While an international debate rages over the future of the American detention center at Guantánamo Bay, Cuba, the military has quietly expanded another, less-visible prison in Afghanistan, where it now holds some 500 terror suspects in more primitive conditions, indefinitely and without charges.
European Pressphoto Agency
Afghans prayed after their release
from the Bagram detention
center near Kabul earlier this month.
Pentagon officials have often described the detention site at Bagram, a cavernous former machine shop on an American air base 40 miles north of Kabul, as a screening center. They said most of the detainees were Afghans who might eventually be released under an amnesty program or transferred to an Afghan prison that is to be built with American aid.
But some of the detainees have already been held at Bagram for as long as two or three years. And unlike those at Guantánamo, they have no access to lawyers, no right to hear the allegations against them and only rudimentary reviews of their status as "enemy combatants," military officials said.
Privately, some administration officials acknowledge that the situation at Bagram has increasingly come to resemble the legal void that led to a landmark Supreme Court ruling in June 2004 affirming the right of prisoners at Guantánamo to challenge their detention in United States courts.
While Guantánamo offers carefully scripted tours for members of Congress and journalists, Bagram has operated in rigorous secrecy since it opened in 2002. It bars outside visitors except for the International Red Cross and refuses to make public the names of those held there. The prison may not be photographed, even from a distance.
From the accounts of former detainees, military officials and soldiers who served there, a picture emerges of a place that is in many ways rougher and more bleak than its counterpart in Cuba. Men are held by the dozen in large wire cages, the detainees and military sources said, sleeping on the floor on foam mats and, until about a year ago, often using plastic buckets for latrines. Before recent renovations, they rarely saw daylight except for brief visits to a small exercise yard.
"Bagram was never meant to be a long-term facility, and now it's a long-term facility without the money or resources," said one Defense Department official who has toured the detention center. Comparing the prison with Guantánamo, the official added, "Anyone who has been to Bagram would tell you it's worse."
Former detainees said the renovations had improved conditions somewhat, and human rights groups said reports of abuse had steadily declined there since 2003. Nonetheless, the Pentagon's chief adviser on detainee issues, Charles D. Stimson, declined to be interviewed on Bagram, as did senior detention officials at the United States Central Command, which oversees military operations in Afghanistan.
The military's chief spokesman in Afghanistan, Col.

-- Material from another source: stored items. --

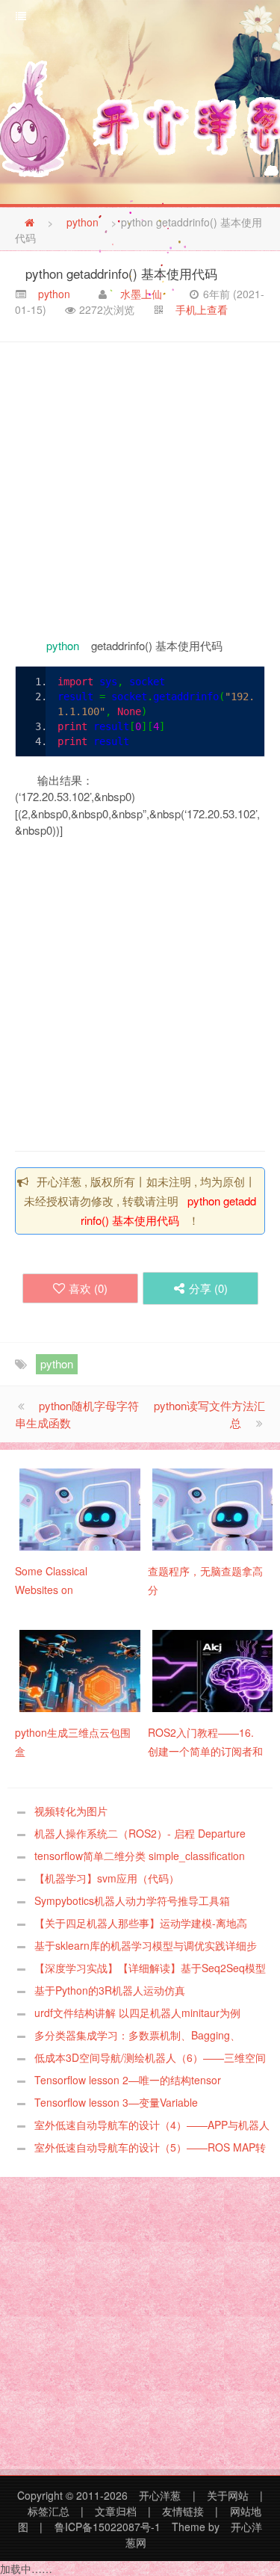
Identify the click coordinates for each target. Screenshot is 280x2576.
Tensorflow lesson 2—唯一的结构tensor (127, 2079)
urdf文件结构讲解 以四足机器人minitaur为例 (137, 2012)
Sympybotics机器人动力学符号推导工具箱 (132, 1900)
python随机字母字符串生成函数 (77, 1413)
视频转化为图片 (71, 1810)
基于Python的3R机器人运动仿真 (109, 1990)
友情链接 (183, 2511)
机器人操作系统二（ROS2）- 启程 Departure (140, 1833)
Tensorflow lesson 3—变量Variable (116, 2102)
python (82, 221)
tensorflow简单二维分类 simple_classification (139, 1855)
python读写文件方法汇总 (209, 1413)
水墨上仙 (141, 293)
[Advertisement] (140, 490)
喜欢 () (88, 1288)
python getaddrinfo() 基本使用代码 (121, 272)
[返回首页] (29, 222)
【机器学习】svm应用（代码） (106, 1878)
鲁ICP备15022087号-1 (108, 2526)
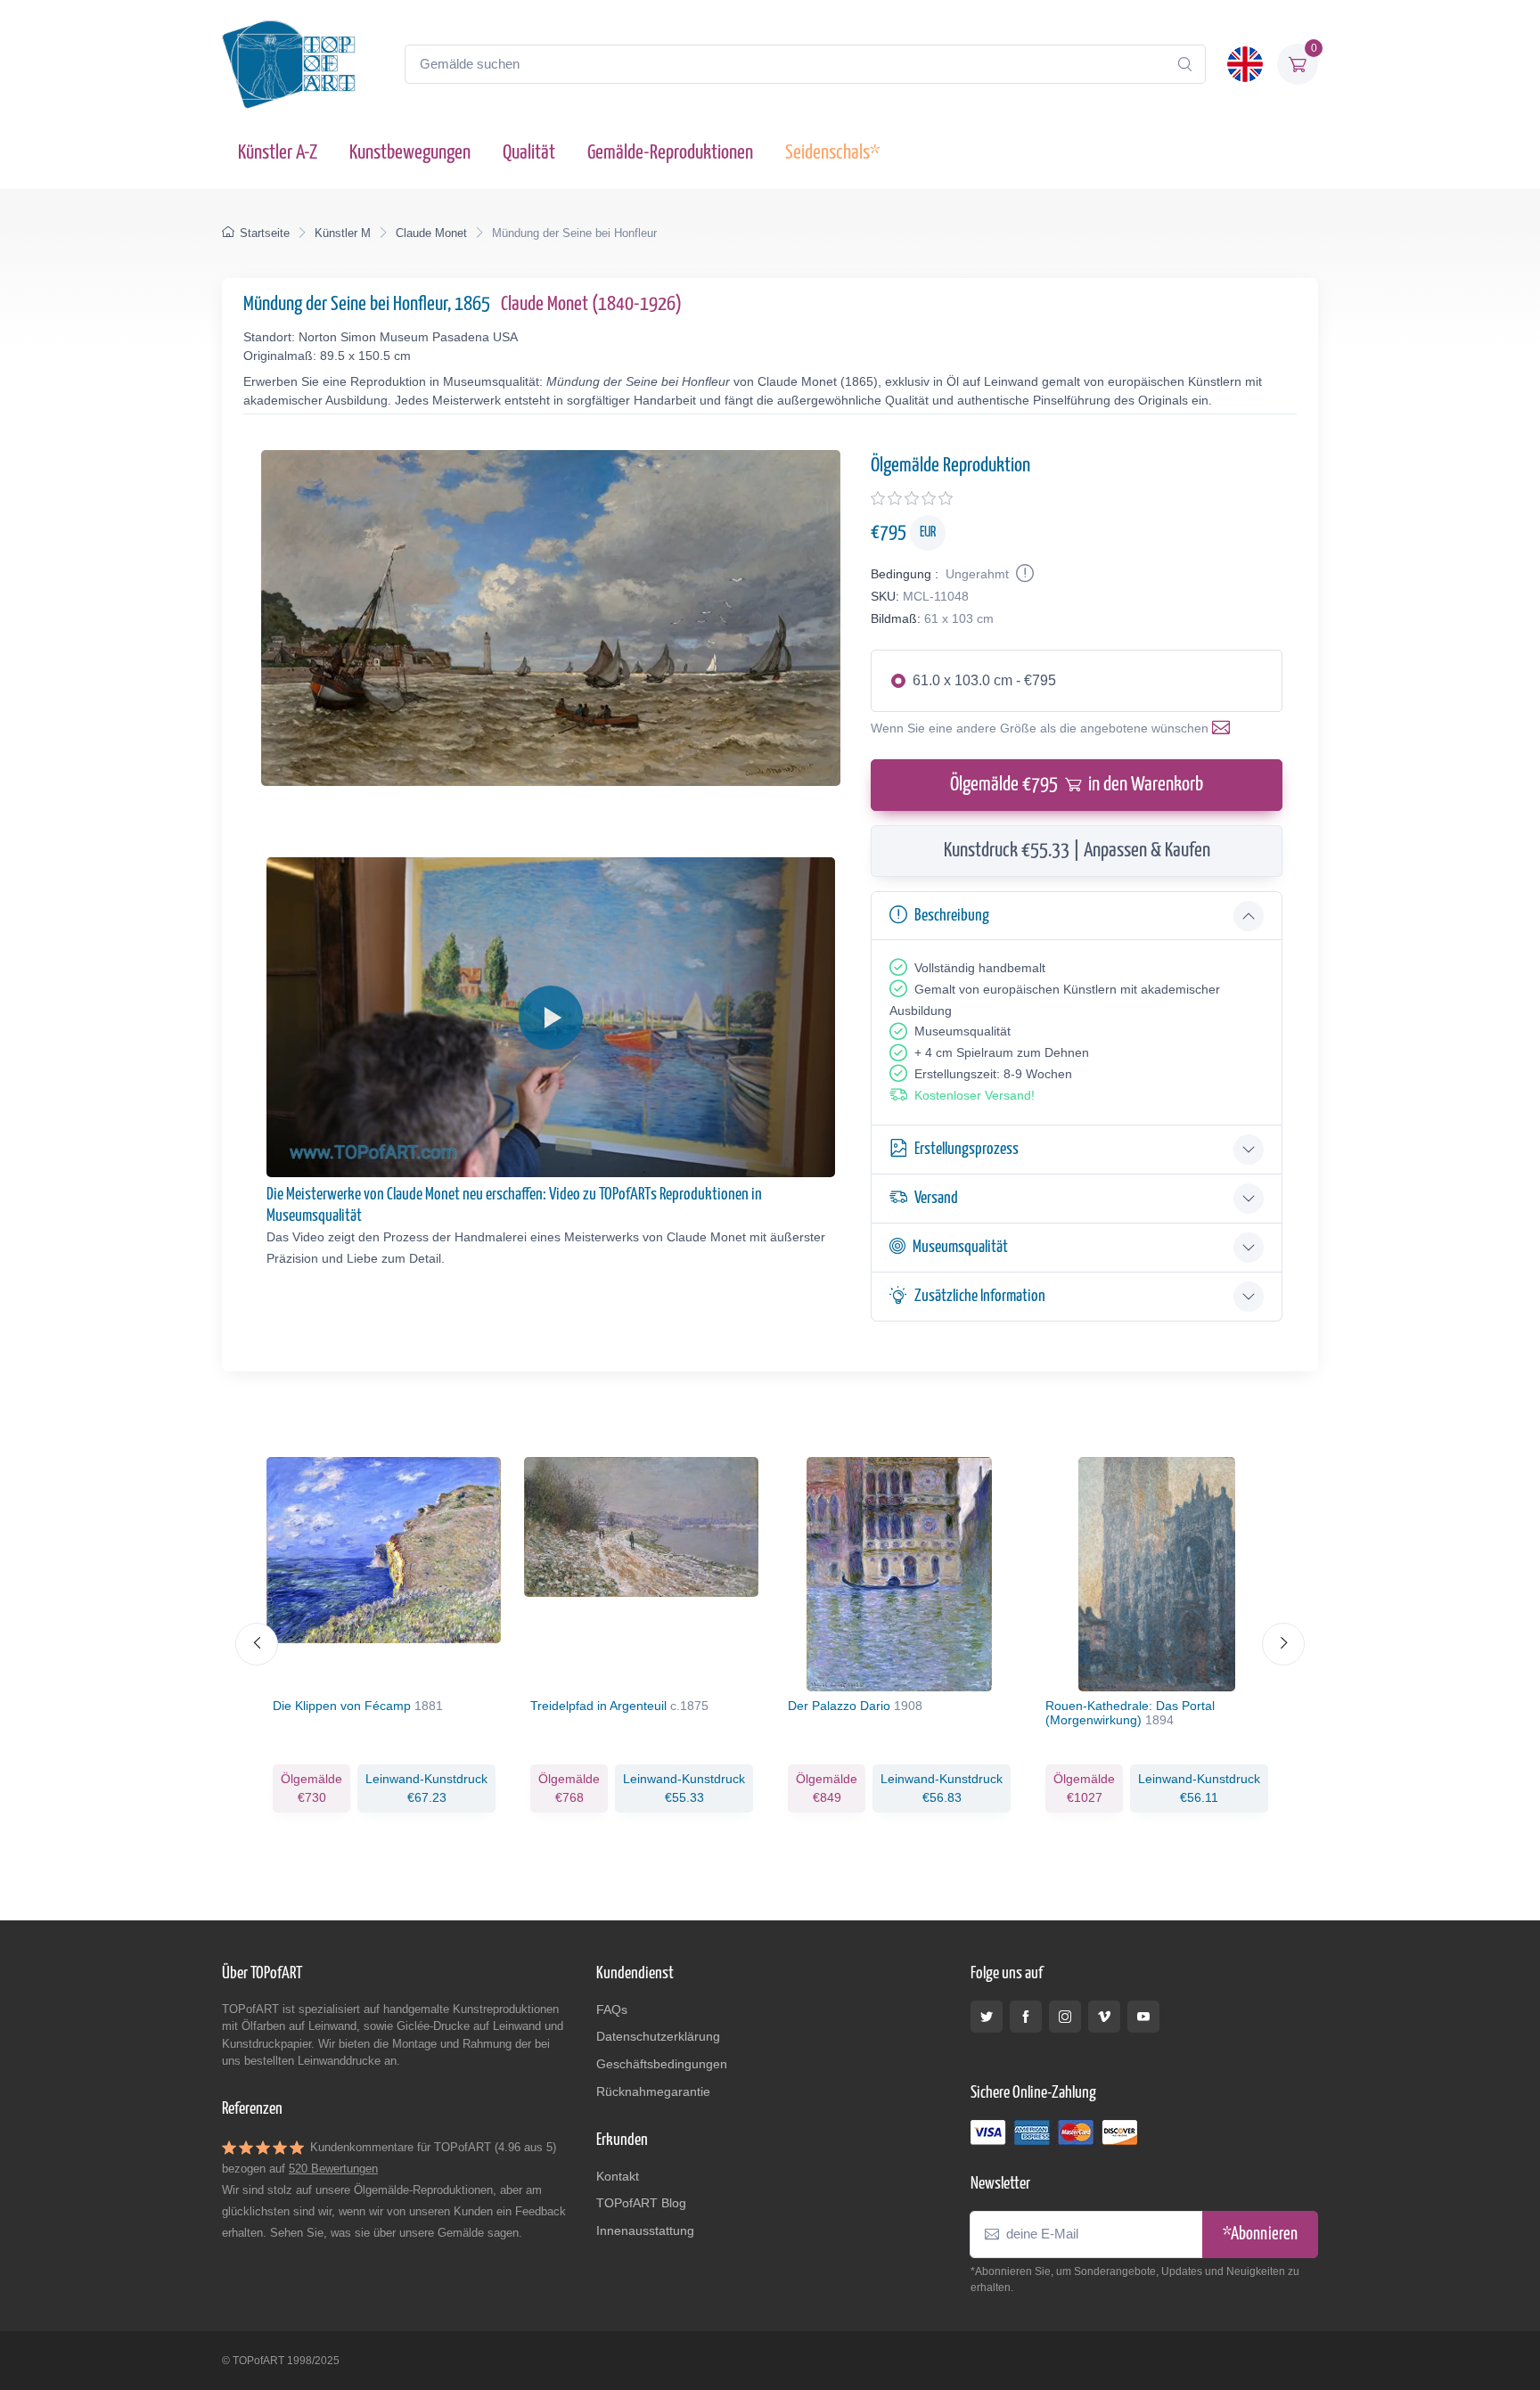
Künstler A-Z (277, 153)
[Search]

James R. Yonts, also refused to discuss detainee conditions, other than to say repeatedly that his command was "committed to treating detainees humanely, and providing the best possible living conditions and medical care in accordance with the principles of the Geneva Convention."
Other military and administration officials said the growing detainee population at Bagram, which rose from about 100 prisoners at the start of 2004 to as many as 600 at times last year, according to military figures, was in part a result of a Bush administration decision to shut off the flow of detainees into Guantánamo after the Supreme Court ruled that those prisoners had some basic due-process rights. The question of whether those same rights apply to detainees in Bagram has not been tested in court.
Until the court ruling, Bagram functioned as a central clearing house for the global fight against terror. Military and intelligence personnel there sifted through captured Afghan rebels and suspected terrorists seized in Afghanistan, Pakistan and elsewhere, sending the most valuable and dangerous to Guantánamo for extensive interrogation, and generally releasing the rest.
But according to interviews with current and former administration officials, the National Security Council effectively halted the movement of new detainees into Guantánamo at a cabinet-level meeting at the White House on Sept. 14, 2004.